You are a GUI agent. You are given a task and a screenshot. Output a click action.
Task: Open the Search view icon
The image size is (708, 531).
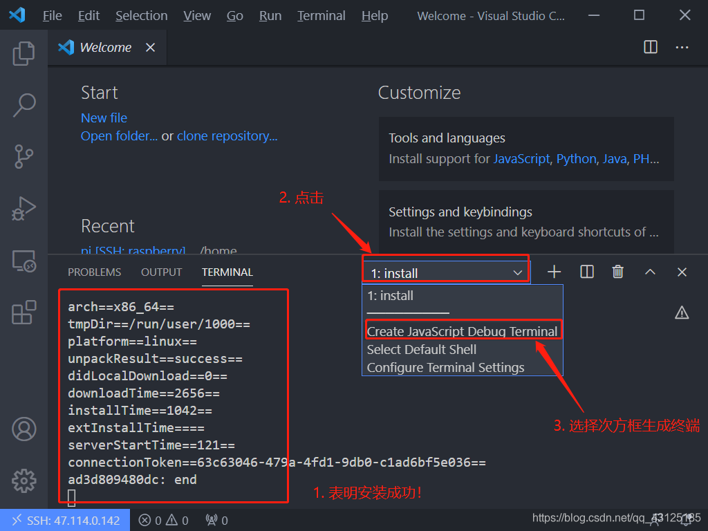click(x=24, y=105)
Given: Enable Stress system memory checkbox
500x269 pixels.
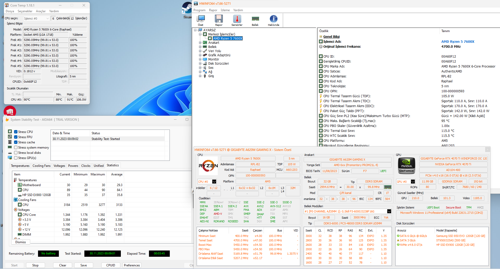Looking at the screenshot, I should 16,148.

◇ ◇ ◇ ◇ ◇

WORK INSTRUCTIONS: Nothing but the lines from the one containing "Task: Open the Search view icon" through the final line of the entries above should be given again, each exactly as written; omit the pictures.

ANSWER SPACE:
Task: Open the Search view icon
The image size is (708, 531).
click(x=24, y=105)
Given: Enable Stress system memory checkbox
500x269 pixels.
Looking at the screenshot, I should 16,148.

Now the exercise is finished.